A fictional lawsuit over sexual harassment gained traction from current events to engage lawyers, judges and journalists in a conversation at the State Bar of Georgia Friday.

“If the events of the last year have taught people anything, it's that you've got to deal with this stuff in real-time,” said SunTrust general counsel Ellen Fitzsimmons, explaining that she would take seriously and investigate such a complaint immediately, protecting the rights of the accuser as well as due process for the accused.

She was speaking in a panel discussion titled, “Sex, Lies and Hotel Receipts.” The group worked through a made-up story of an imaginary company and a complaint against its owner. It was a Fred Friendly-style exploration of the issues raised by sexual harassment claims, including challenges for companies, plaintiffs, attorneys, judges and media. The format is a tradition at the annual bar media conference.

Retired CNN executive and Georgia First Amendment Foundation President Richard Griffiths led the conversation. He asked Fitzsimmons if she was worried when the fictional corporate founder denied the charge—and accused the GC of failing job performance.

“No,” she said. “There is a difference between being unemployed and unemployable.”

She said an in-house lawyer's client is always the company, not the individual executives.

“If I've sat on a Matt Lauer complaint for a decade, I'm unemployable,” she said.

When such a complaint is found to be credible, settlement makes sense for both sides, the panelists agreed.

Judge Amy Totenberg of the U.S. District Court for the Northern District of Georgia shed light on why that's so.

“It's extremely rare to have a sexual harassment case go to trial because of the sensitivity,” she said. In addition, the judge said, case law hasn't caught up with the nuances of the charges in the #metoo movement.
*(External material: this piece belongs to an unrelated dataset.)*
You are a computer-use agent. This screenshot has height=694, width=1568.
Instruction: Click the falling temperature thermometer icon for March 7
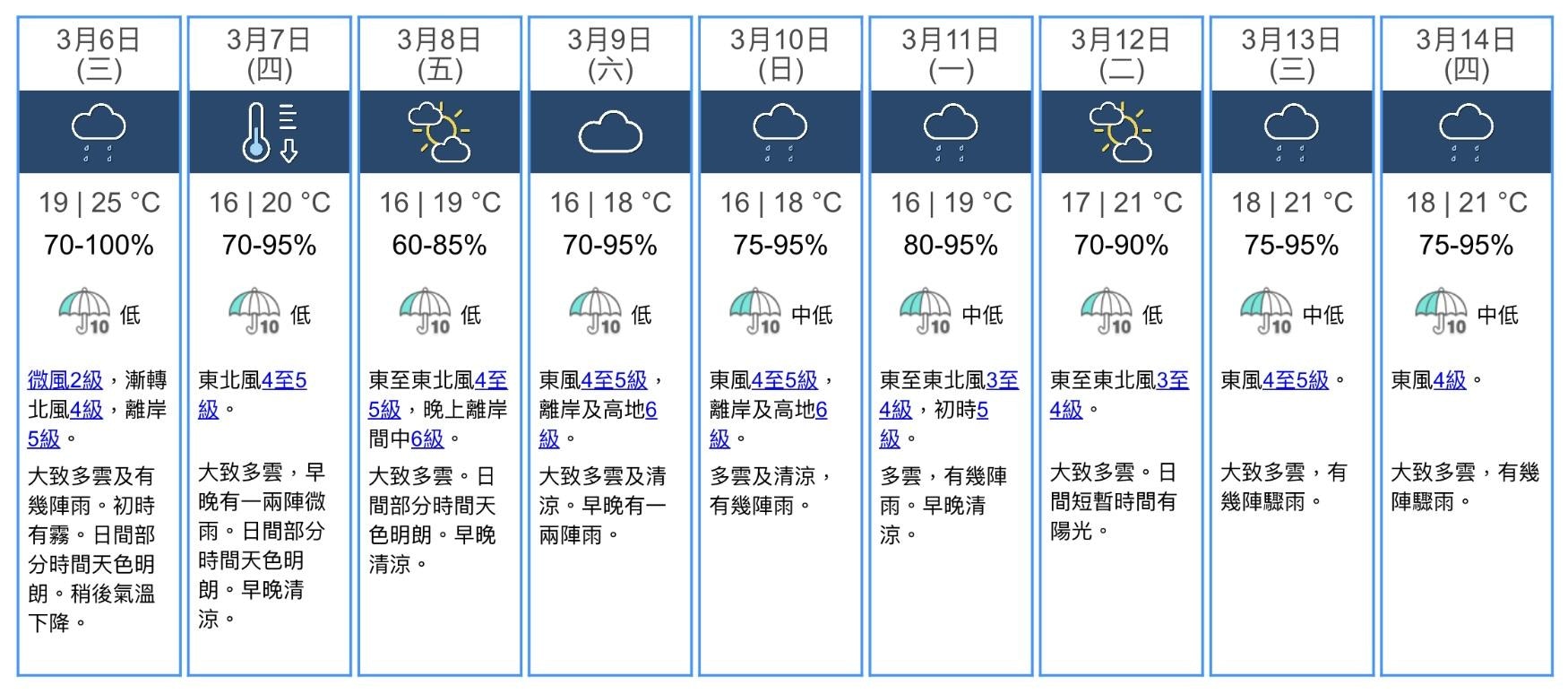(x=270, y=133)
Cases that would be regarded by the public as examples of unacceptable behavior have in the past been found by the courts to be “not sufficiently severe,” she said.
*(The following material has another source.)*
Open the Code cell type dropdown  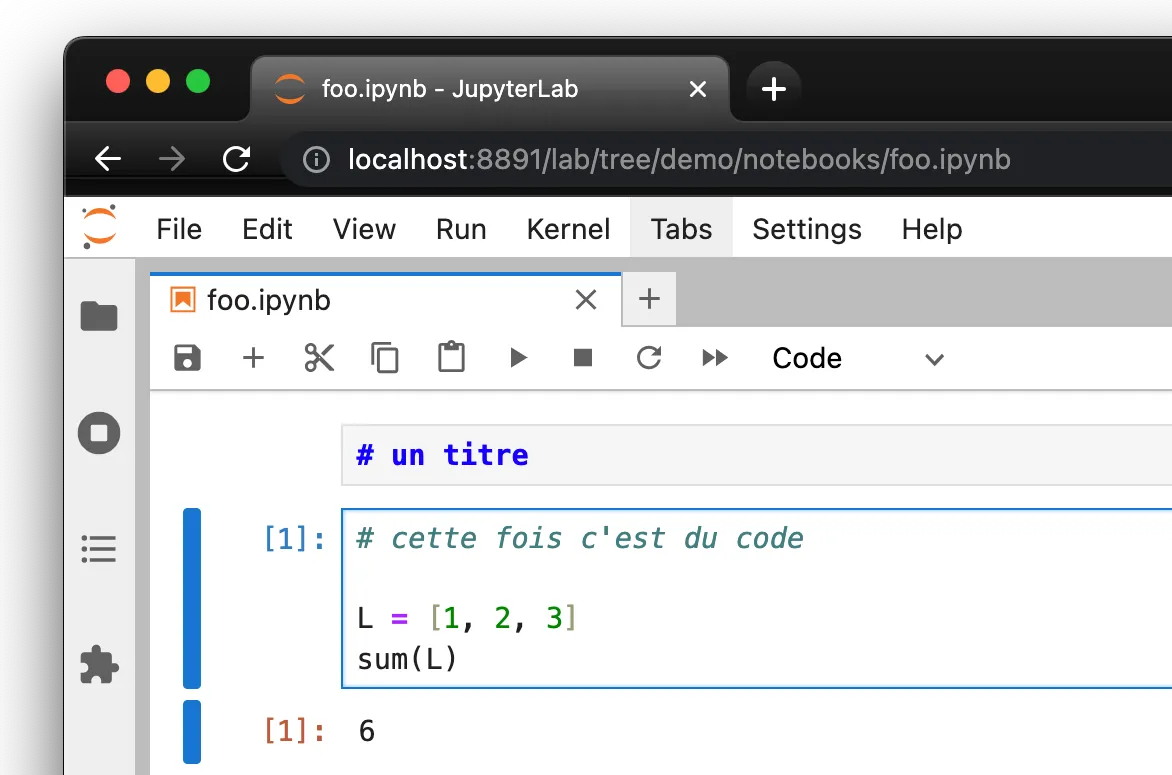862,358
Other panelists Friday discussed challenges to the First Amendment and to the media, particularly from the current president.

Atlanta Journal-Constitution Editor Kevin Riley said the route to protecting the First Amendment lies in its relevance to everyone, not just the media.
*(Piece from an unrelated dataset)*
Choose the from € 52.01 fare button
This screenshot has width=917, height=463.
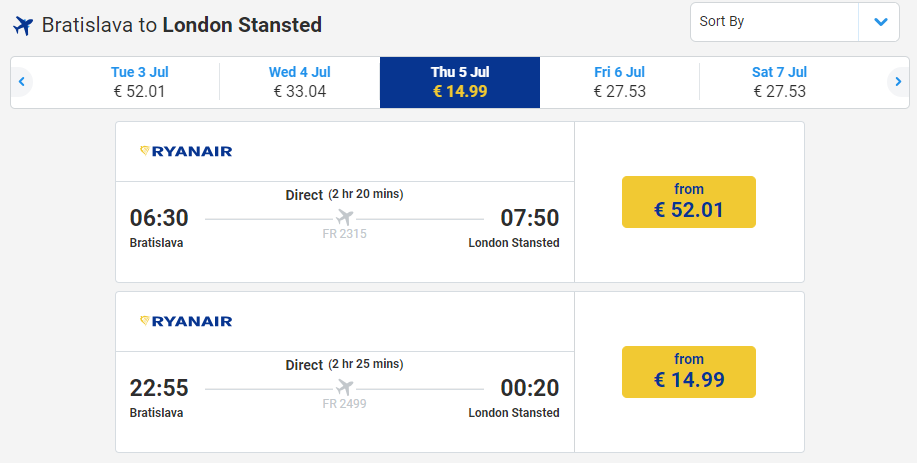(x=689, y=202)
The fact that “any citizen can seek that public record” that a journalist seeks reveals the value of the First Amendment and its impact on people's lives, Riley said.

A more lasting negative effect of the Donald Trump presidency could be the negative labels he's given opponents, adversaries and media outlets—often on Twitter, Riley said. For example, the “failing New York Times.”

Kevin Sack, an Atlanta-based, Pulitzer Prize-winning reporter from that paper—and formerly with the AJC—said, “I bring you greetings from the failing New York Times.”

Sack went on to cite a list of statistics showing that The New York Times has experienced a surge in subscriptions and profits since Trump's election. At least in the moment, the Times has benefited from a side effect of “attacks by purveyors of fake news,” Sack said.

Mayor Keisha Lance Bottoms delivered the keynote speech for the conference over lunch. She said her law degree from Georgia State University has informed her thinking as an Atlanta City Council member and now as mayor.

And the mayor tied the interests of law and media together with a suggested test for decision-making. Imagine being followed by a news crew, she suggested.

“If it won't look good on television, if it won't look good in the newspaper,” the mayor said, “then you probably shouldn't do it.”

The conference also included a live broadcast of the Georgia Public Broadcasting program, “Political Rewind,” with host Bill Nigut and AJC political columnist Jim Galloway.

Taking off from the day's news about gun control legislation being introduced in Florida in response to the shooting tragedy in a Parkland high school, Nigut asked the audience to vote. Should teachers be armed, as the president suggested? Two or three people clapped. Should every school have armed security officers? A few more people responded. Should we enact state and federal laws to ban assault weapons or high volume ammunition capabilities? The room erupted in applause.